Governor Polis, this is your chance to keep your promise. You told us you would pass science-based legislation to meet the needs of Coloradans. You said you’d match actions to the scale of the climate crisis. You claimed you would make Colorado a leader in facing the existential crisis of our generation. Don’t back down now. We urge you to sign SB21-200 when it reaches your desk. We are watching.

The Sunrise Movement/Denver/Boulder Hub

Watch Xcel’s Monopoly

Thank you for the good reporting in the Boulder Weekly on climate subjects. On May 13, you reminded Boulder readers of the many weaknesses in the “deal” with Xcel that now governs our electricity. On May 20, you covered the “Out of Time” protests for strong climate legislation in Colorado while also running a long story on Community Choice Energy and how it is helping many communities reach their climate goals faster. Thank you so much for these stories!

Boulder’s electricity provider, Xcel Energy, is headed in the right direction, but their pace is slower than it needs to be and their price reflects their monopolistic approach — keep charging customers more for products like wind, solar and storage that are likely to keep costing less. Only a monopoly would propose such a scheme.

Moreover, Xcel is proposing to continue burning coal until 2039 and earn their full level of profit for doing so — an unconscionable and uneconomic proposal given what we know in 2021 about climate change and cleaner, lower-cost alternatives.

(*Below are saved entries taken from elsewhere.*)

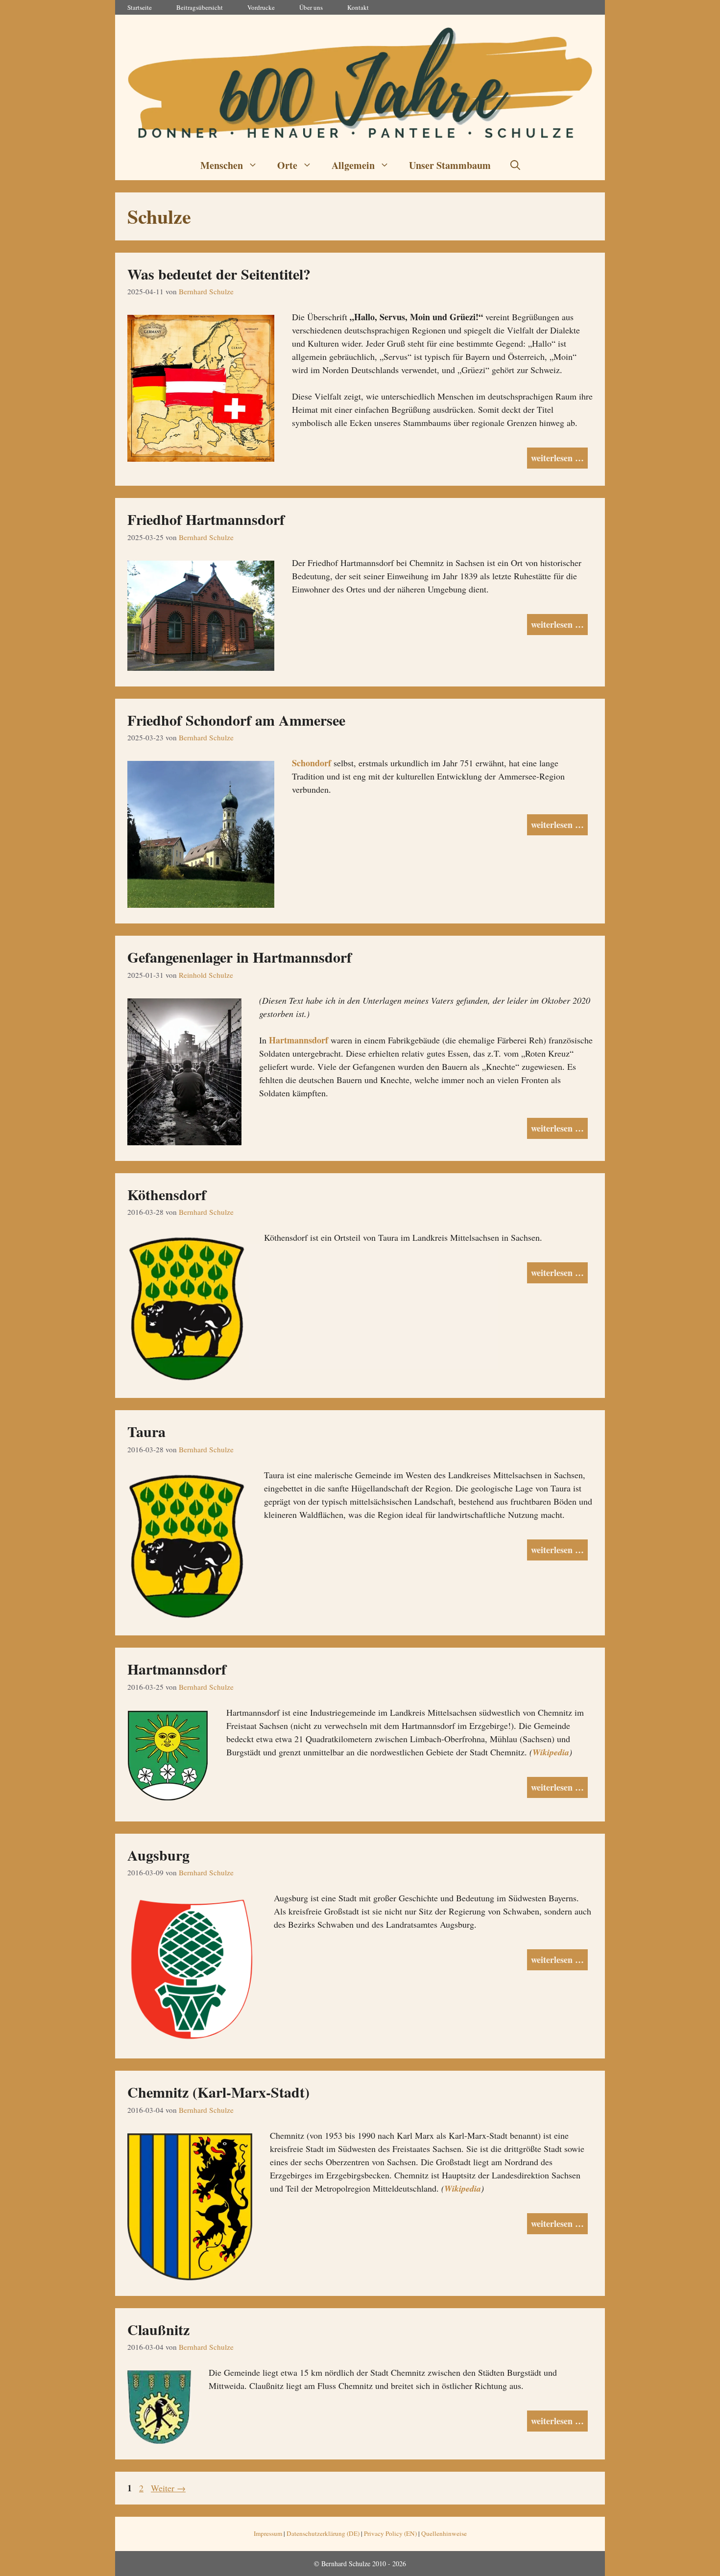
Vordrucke (261, 7)
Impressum (268, 2533)
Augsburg (158, 1855)
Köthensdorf (166, 1194)
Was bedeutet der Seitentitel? (219, 273)
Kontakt (358, 7)
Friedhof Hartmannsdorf (206, 519)
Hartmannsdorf (298, 1040)
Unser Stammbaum (450, 165)
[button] (515, 165)
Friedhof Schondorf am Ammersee (236, 720)
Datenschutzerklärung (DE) (323, 2533)
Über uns (311, 7)
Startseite (139, 7)
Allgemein (353, 165)
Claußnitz (158, 2329)
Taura (146, 1431)
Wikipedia (550, 1752)
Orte (287, 165)
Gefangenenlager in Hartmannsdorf (239, 957)
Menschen (221, 165)
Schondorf (311, 762)
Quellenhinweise (444, 2533)
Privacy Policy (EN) (390, 2533)
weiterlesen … (557, 457)
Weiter (168, 2488)
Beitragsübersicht (199, 7)
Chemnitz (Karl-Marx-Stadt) (218, 2092)
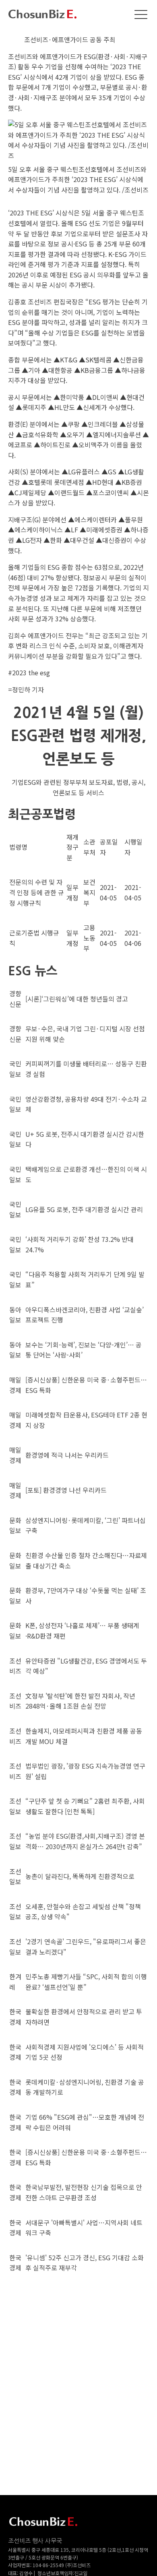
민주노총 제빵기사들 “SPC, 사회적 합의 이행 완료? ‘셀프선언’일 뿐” (86, 1982)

Thanks to Representative Edie Hooton and the Colorado legislature, we may have an alternative “Community Choice Energy” option to choose from in a couple of years as a result of HB21-1269. 

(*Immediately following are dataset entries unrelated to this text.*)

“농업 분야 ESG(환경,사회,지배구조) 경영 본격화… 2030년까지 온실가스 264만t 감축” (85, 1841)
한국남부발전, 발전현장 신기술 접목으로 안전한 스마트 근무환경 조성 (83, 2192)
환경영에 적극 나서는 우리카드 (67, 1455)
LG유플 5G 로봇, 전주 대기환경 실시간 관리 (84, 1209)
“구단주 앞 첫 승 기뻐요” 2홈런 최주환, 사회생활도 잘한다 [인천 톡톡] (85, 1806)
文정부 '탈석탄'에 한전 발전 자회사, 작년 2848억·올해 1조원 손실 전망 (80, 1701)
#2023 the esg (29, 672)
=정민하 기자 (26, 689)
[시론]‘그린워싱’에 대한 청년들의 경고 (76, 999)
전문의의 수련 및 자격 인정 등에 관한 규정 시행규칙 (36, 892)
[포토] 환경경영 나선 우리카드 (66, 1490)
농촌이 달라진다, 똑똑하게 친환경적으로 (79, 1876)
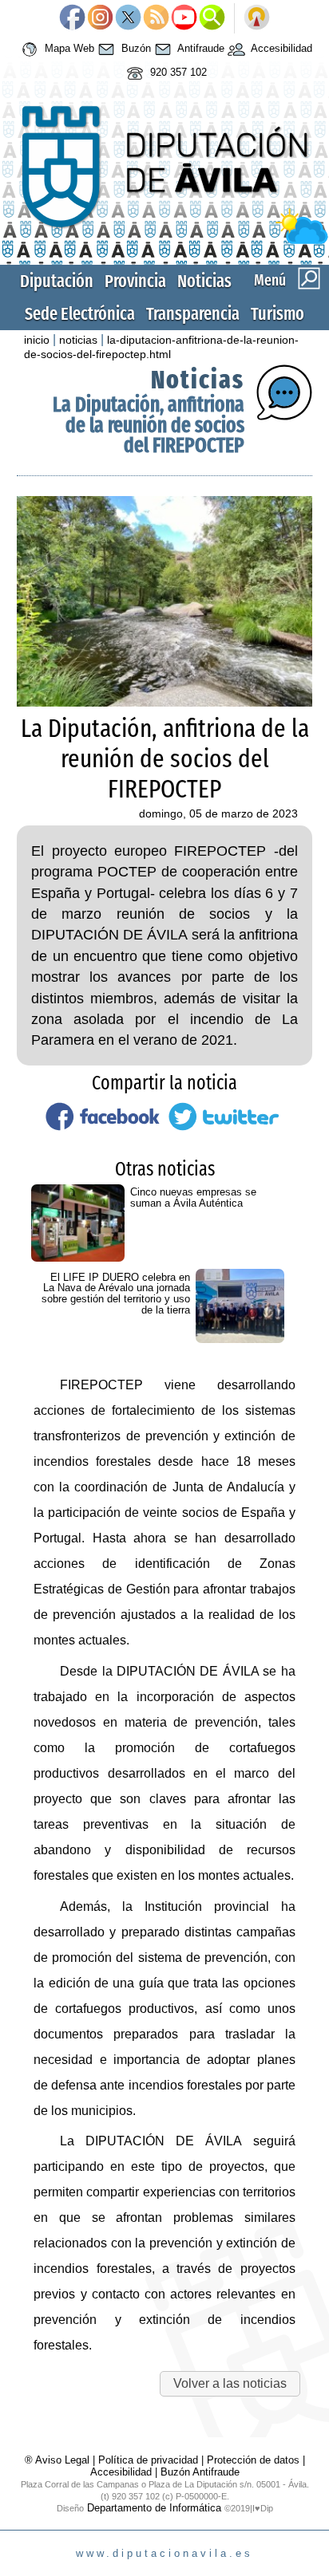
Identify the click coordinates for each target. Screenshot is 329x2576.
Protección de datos (253, 2460)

Boulder residents should pay close attention to what Xcel is proposing to charge us and how many more fossil fuels they intend to burn, so that we can be ready to choose our electricity provider wisely.

Leslie Glustrom/Boulder

Another Iran deal

Hopefully President Biden will make nuclear deals with Iran and North Korea. However, it is equally to be hoped that he does not repeat the fatal flaw of the first Iran deal: It imposed a waiting period for the inspection of suspected sites. This would have allowed them to move the materials for making a nuclear weapon — such as enriched uranium — to a second site during the waiting period for the first site; then when the second site would come under suspicion, it would have a waiting period during which the material could be moved to a third site; and so on. (That is why a future president may cancel the deal again.)